Kuala lumpur: The Ministry of Health (MOH) today launched the National Policy for Rare Diseases, a reform initiative aimed at strengthening the country's healthcare ecosystem in addressing rare diseases in a more structured and sustainable manner. Health Minister Datuk Seri Dr Dzulkefly Ahmad said the policy reflects the government's commitment to ensure that rare diseases are no longer regarded as a marginal issue, but are instead elevated as a mainstream agenda.

According to BERNAMA News Agency, globally, the challenges in relation to rare diseases are immense. Out of nearly 8,000 types of rare diseases, only five percent have specific treatment options. At the launch of the policy in conjunction with the National Rare Disease Day 2026 observance at Tunku Azizah Hospital, it was detailed that about 12,000 patients involving nearly 500 types of rare diseases in Malaysia are currently receiving treatment at government hospitals. However, the actual figure is expected to be higher.

Many patients have yet to receive a diagnosis, including children who continue to suffer without medical answers, while their families face difficulties in obtaining certainty about the illnesses affecting them. Dzulkefly mentioned that MOH had previously implemented various initiatives in stages, such as the establishment of a Rare Disease List and a Trust Fund, but ad hoc approaches were insufficient to address what is essentially a systemic issue.

The policy marks a shift towards a more comprehensive and structured national framework, focusing on three main pillars: strengthening clinical governance, enhancing early detection and precise diagnostics, and expanding access to treatment, including the supply of orphan drugs and specialized nutrition. The policy was formulated based on a whole-of-nation approach, involving cross-ministerial synergy in areas such as education, welfare, and social protection, in addition to close collaboration with clinical specialists and industry partners.

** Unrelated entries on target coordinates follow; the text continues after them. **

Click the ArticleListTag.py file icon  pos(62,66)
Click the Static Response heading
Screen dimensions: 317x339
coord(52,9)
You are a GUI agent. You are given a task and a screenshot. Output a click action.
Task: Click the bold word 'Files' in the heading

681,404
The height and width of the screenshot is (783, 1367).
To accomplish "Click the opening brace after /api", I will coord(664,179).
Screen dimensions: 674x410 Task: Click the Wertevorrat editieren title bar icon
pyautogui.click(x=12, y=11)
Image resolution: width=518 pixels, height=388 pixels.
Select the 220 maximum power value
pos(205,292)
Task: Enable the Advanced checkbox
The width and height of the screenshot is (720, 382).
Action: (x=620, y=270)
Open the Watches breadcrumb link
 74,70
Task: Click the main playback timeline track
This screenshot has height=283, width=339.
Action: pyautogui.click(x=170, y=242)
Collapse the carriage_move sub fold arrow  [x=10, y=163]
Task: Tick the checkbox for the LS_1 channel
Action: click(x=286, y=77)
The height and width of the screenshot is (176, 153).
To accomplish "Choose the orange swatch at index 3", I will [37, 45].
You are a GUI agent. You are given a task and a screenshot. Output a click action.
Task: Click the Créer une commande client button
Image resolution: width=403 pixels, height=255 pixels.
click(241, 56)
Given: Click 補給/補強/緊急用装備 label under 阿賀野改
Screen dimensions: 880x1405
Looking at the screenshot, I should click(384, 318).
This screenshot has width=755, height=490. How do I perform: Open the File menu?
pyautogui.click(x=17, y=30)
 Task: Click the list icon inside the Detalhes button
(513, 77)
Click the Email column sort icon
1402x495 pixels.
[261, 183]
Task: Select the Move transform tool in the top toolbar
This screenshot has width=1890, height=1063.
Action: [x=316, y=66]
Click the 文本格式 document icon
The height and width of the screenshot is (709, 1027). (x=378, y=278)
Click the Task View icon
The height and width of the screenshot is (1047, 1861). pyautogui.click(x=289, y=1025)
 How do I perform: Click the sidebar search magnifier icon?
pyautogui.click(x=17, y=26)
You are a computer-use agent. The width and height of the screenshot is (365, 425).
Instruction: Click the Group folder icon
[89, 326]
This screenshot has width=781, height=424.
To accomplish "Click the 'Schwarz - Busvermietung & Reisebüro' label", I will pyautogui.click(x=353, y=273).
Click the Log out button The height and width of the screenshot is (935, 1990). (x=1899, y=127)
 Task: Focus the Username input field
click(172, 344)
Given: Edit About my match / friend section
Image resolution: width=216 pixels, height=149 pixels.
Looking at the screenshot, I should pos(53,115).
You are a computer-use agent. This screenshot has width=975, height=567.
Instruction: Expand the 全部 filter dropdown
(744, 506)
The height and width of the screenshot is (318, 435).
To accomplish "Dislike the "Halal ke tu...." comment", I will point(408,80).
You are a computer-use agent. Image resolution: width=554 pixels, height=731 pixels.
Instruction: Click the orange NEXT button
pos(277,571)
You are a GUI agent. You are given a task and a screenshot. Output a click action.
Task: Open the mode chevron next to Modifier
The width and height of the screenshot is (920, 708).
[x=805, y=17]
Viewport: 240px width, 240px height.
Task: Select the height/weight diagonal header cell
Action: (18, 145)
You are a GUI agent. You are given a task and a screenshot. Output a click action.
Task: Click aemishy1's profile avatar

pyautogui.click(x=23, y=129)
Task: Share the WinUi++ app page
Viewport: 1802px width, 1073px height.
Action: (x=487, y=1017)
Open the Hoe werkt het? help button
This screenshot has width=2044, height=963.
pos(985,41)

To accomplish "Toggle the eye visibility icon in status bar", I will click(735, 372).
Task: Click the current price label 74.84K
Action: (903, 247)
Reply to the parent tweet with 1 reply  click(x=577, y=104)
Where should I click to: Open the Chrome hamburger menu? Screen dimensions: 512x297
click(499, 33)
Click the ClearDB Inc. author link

Future priorities include the development of a national registry, sustainable treatment financing, and cross-border collaboration, aligning with Malaysia's role as ASEAN Chair in 2025 and host of the ASEAN Health Ministers' Meeting (AHMM) 2026. The government is committed to ensuring that no person living with a rare disease feels isolated, in line with the principles of inclusivity, solidarity, and sustainability in the development of the national healthcare system.